◆ **Aim of the task**
Starting with the line that contains "Click the address" and going on through the line that contains "click(6, 6)", put those lines of the records into a Markdown table with the columns No. and Text, numbering each row and leaving out blank lines.

◆ **Provided data**
____
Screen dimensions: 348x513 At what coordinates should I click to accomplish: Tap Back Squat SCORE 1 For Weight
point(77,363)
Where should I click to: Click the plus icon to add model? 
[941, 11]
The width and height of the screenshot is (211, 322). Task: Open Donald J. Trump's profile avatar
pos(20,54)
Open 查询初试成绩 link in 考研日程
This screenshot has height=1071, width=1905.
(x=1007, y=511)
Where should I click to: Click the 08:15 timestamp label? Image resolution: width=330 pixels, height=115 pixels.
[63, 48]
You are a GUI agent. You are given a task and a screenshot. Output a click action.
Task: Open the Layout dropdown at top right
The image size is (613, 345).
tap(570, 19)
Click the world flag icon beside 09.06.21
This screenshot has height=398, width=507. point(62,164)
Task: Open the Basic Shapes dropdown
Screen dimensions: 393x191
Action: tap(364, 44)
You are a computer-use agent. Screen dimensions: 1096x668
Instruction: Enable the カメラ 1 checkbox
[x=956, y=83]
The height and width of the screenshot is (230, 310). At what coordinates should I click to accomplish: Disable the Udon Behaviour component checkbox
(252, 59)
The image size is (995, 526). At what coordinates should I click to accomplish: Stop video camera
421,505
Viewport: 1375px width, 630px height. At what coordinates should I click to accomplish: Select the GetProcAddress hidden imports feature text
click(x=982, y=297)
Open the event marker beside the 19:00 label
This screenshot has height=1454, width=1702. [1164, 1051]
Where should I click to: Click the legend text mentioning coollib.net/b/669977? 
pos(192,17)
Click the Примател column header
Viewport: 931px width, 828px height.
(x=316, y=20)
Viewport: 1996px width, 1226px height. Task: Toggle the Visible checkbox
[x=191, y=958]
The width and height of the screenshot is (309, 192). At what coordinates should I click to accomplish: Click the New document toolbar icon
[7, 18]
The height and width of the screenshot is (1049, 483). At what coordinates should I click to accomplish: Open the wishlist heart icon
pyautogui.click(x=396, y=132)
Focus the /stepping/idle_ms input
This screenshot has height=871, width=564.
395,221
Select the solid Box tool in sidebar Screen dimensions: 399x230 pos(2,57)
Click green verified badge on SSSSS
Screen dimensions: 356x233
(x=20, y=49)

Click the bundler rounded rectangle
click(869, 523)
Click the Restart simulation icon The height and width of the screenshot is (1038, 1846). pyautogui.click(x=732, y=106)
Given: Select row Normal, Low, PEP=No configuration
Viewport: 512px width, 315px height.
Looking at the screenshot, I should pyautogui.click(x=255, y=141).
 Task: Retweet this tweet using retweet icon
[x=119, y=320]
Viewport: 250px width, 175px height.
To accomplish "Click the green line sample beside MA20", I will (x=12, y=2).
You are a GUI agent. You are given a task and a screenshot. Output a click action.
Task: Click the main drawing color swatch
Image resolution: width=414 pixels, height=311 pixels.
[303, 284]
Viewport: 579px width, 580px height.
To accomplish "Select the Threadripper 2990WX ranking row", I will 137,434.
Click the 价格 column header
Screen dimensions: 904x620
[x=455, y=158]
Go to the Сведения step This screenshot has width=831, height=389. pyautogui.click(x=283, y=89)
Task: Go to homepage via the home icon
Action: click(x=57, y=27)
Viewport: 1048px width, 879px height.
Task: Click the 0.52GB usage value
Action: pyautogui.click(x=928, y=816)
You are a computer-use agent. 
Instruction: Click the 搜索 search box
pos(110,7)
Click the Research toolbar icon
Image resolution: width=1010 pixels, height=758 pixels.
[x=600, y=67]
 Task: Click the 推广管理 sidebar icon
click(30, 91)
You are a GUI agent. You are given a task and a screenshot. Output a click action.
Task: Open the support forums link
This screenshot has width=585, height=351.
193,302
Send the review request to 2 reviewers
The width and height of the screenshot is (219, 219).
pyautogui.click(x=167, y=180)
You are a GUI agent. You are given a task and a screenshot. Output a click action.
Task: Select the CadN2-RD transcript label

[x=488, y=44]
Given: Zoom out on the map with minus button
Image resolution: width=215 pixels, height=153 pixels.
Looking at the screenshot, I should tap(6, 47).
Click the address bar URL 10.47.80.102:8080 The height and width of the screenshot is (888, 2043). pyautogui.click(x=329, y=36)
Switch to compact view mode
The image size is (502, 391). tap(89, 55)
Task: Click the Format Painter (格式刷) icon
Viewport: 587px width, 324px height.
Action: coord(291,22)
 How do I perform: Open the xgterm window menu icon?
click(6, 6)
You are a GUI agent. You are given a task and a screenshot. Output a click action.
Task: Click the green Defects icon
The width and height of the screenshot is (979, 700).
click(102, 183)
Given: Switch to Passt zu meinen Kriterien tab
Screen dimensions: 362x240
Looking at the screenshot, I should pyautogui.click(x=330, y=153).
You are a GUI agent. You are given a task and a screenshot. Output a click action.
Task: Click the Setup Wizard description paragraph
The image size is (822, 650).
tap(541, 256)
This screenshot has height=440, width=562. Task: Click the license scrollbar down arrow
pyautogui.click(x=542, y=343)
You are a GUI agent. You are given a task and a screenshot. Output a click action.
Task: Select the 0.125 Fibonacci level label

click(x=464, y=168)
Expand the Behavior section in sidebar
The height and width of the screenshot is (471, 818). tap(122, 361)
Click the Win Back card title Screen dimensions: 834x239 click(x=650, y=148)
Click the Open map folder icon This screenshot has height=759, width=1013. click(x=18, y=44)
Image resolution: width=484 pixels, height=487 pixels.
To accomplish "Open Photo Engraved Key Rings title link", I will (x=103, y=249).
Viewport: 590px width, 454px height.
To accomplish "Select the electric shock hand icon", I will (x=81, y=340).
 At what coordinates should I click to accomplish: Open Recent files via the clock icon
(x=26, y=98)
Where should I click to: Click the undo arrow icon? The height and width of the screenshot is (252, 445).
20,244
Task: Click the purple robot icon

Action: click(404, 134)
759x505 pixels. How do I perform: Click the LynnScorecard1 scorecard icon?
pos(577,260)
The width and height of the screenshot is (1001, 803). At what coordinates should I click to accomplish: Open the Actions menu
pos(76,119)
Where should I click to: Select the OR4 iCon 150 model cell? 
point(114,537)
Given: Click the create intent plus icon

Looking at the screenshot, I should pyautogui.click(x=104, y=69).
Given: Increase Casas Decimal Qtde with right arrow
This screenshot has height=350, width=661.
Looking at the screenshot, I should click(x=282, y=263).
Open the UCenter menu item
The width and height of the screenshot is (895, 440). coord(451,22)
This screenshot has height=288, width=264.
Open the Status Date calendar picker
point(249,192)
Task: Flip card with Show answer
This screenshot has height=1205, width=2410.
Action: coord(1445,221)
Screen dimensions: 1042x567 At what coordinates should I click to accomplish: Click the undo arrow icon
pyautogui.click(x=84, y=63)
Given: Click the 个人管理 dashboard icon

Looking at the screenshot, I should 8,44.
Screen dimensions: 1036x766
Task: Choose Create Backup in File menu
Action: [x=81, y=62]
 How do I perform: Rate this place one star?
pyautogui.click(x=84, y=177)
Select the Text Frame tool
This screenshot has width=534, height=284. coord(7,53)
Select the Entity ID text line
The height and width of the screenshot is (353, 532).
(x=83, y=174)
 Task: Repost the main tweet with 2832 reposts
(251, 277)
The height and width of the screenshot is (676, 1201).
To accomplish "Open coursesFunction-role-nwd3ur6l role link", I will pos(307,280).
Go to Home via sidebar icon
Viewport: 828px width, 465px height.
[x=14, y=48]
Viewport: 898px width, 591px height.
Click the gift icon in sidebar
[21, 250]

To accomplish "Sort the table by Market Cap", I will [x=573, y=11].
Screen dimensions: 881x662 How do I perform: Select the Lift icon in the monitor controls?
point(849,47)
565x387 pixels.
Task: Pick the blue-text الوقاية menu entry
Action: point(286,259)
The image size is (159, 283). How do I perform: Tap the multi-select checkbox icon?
____
◆ **Reply to the exercise**
| No. | Text |
|---|---|
| 1 | Click the address bar URL 10.47.80.102:8080 The height and width of the screenshot is (888, 2043). pyautogui.click(x=329, y=36) |
| 2 | Switch to compact view mode |
| 3 | The image size is (502, 391). tap(89, 55) |
| 4 | Task: Click the Format Painter (格式刷) icon |
| 5 | Viewport: 587px width, 324px height. |
| 6 | Action: coord(291,22) |
| 7 |  How do I perform: Open the xgterm window menu icon? |
| 8 | click(6, 6) |